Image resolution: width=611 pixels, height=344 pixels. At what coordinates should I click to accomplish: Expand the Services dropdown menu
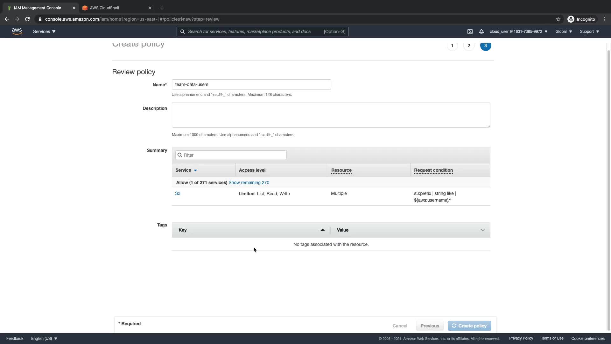click(44, 32)
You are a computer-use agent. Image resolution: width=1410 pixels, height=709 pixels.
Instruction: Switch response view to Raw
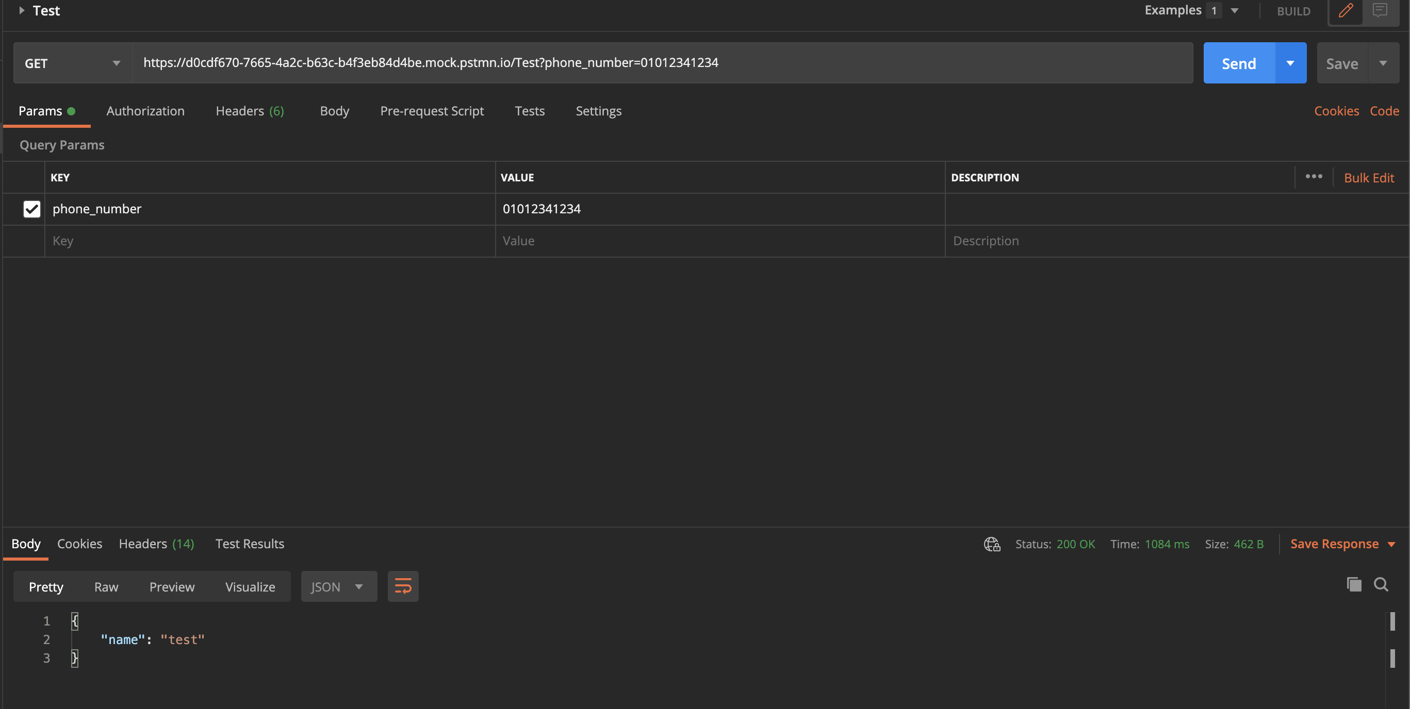(x=106, y=587)
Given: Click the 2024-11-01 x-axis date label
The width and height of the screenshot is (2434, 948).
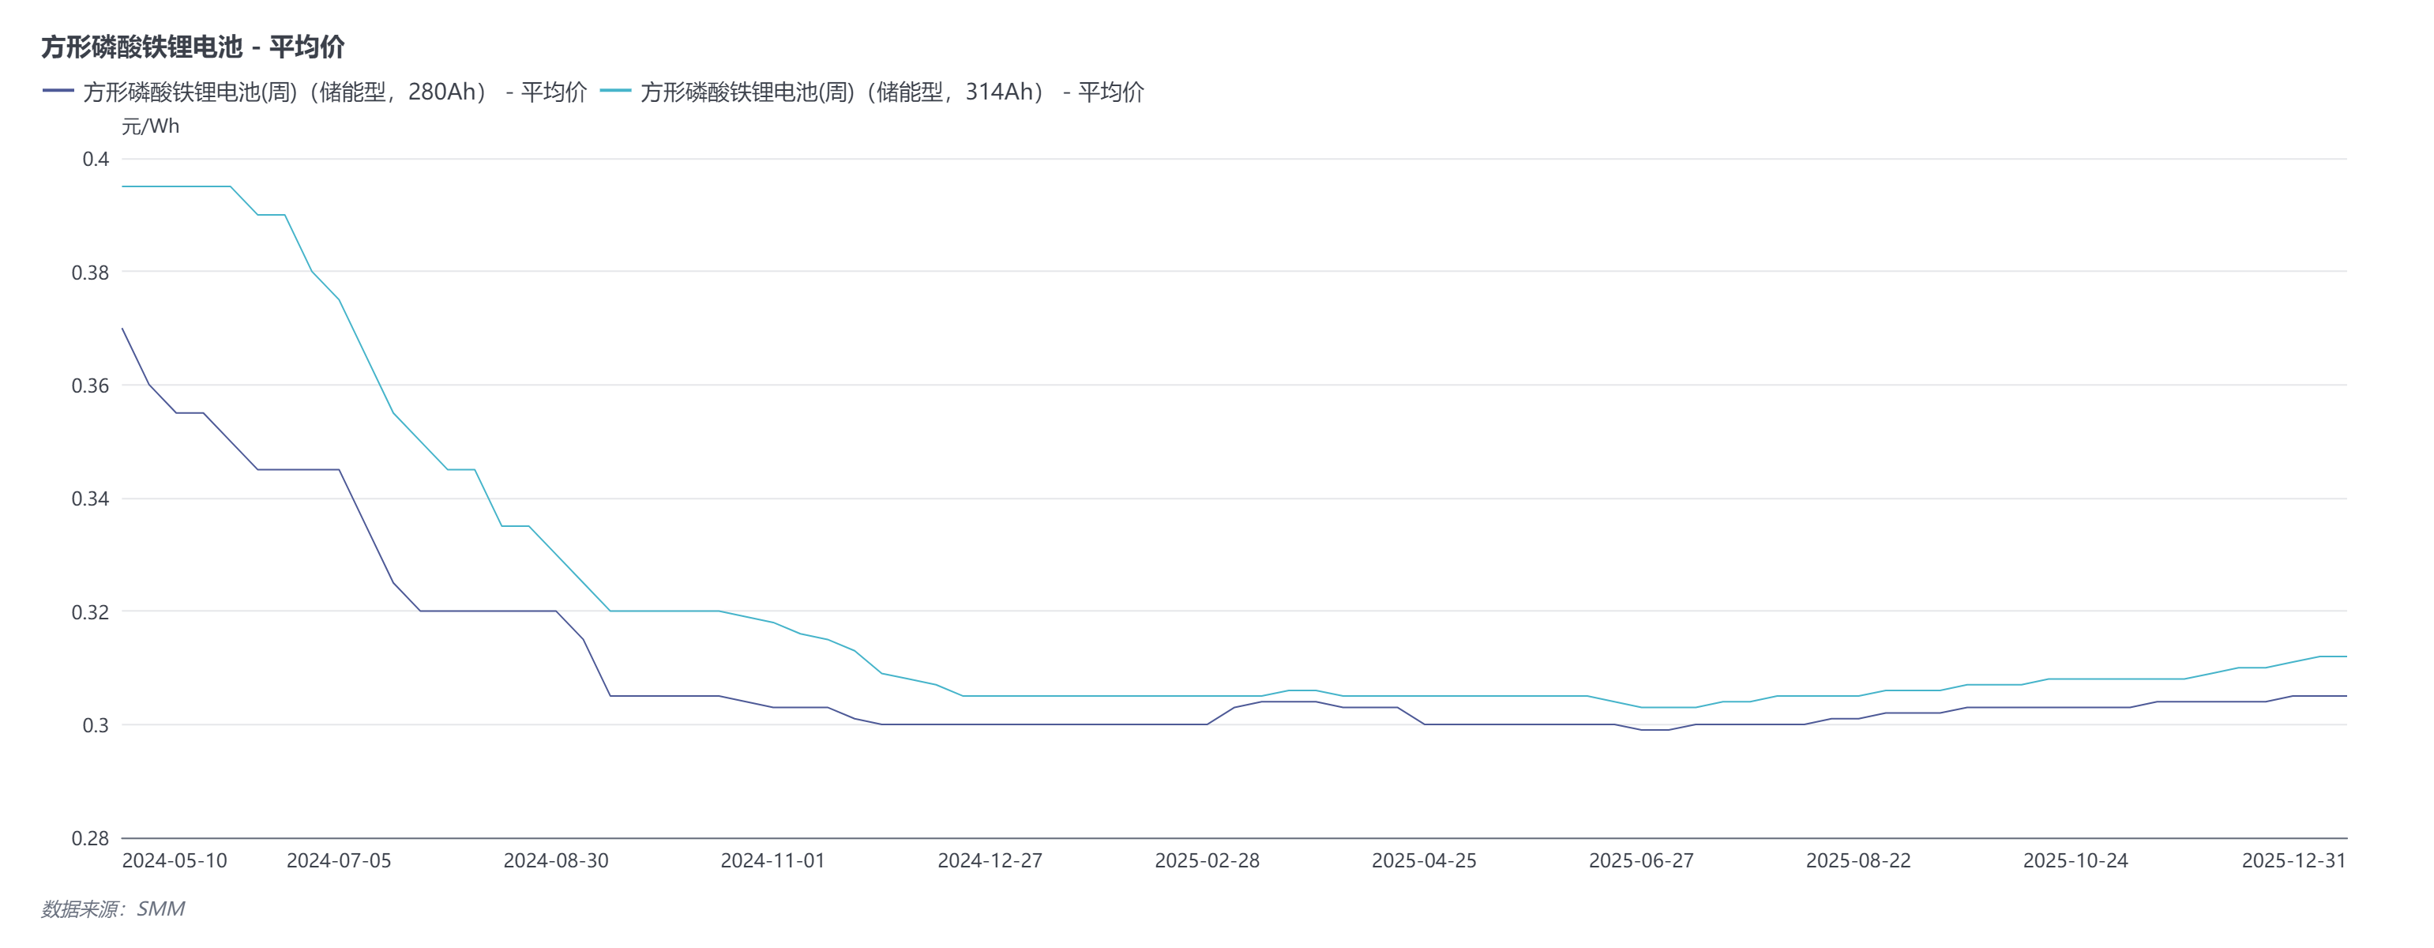Looking at the screenshot, I should coord(773,861).
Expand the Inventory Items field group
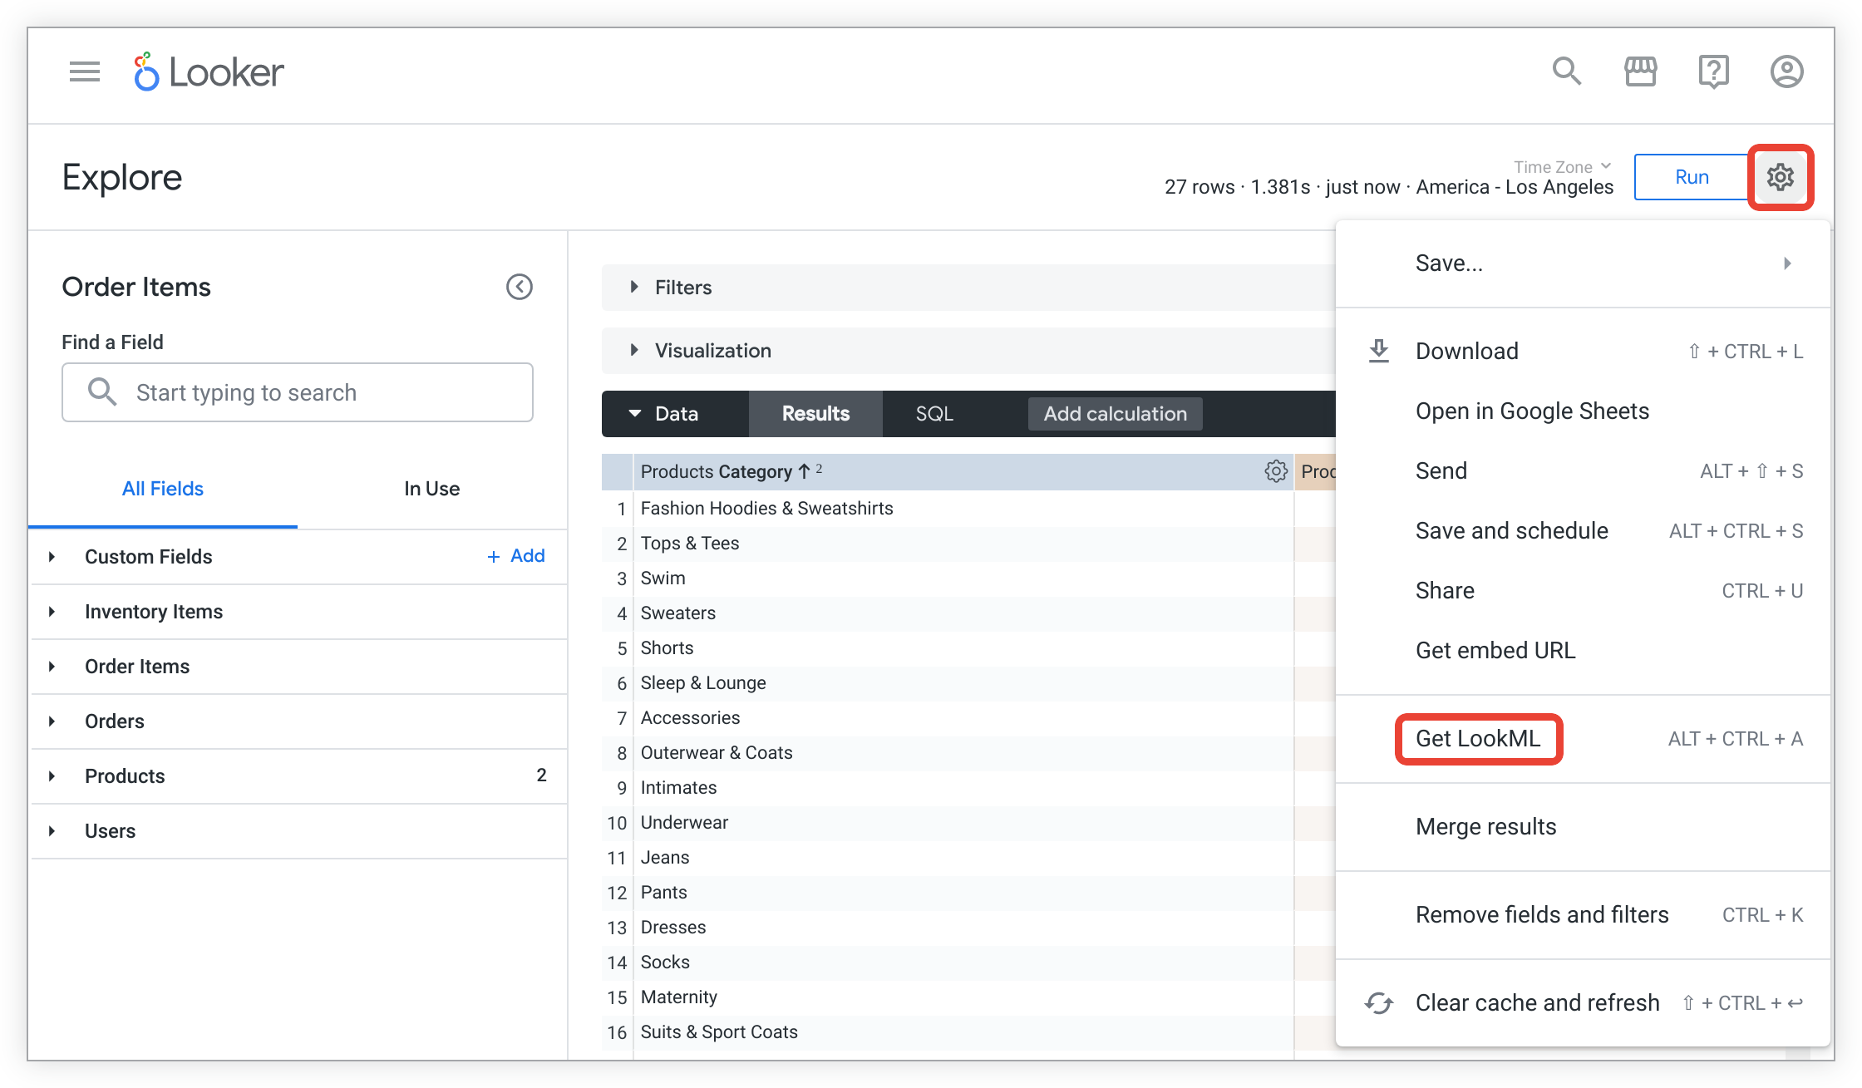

# THE TASK
Every line above should be printed again word for word, without its pictures.

# ANSWER TO THE EXERCISE
Image resolution: width=611 pixels, height=344 pixels. At what coordinates should I click to accomplish: Expand the Services dropdown menu
click(44, 32)
You are a computer-use agent. Image resolution: width=1410 pixels, height=709 pixels.
Instruction: Switch response view to Raw
(x=106, y=587)
Given: Click the 2024-11-01 x-axis date label
The width and height of the screenshot is (2434, 948).
Looking at the screenshot, I should coord(773,861).
Expand the Inventory Items field group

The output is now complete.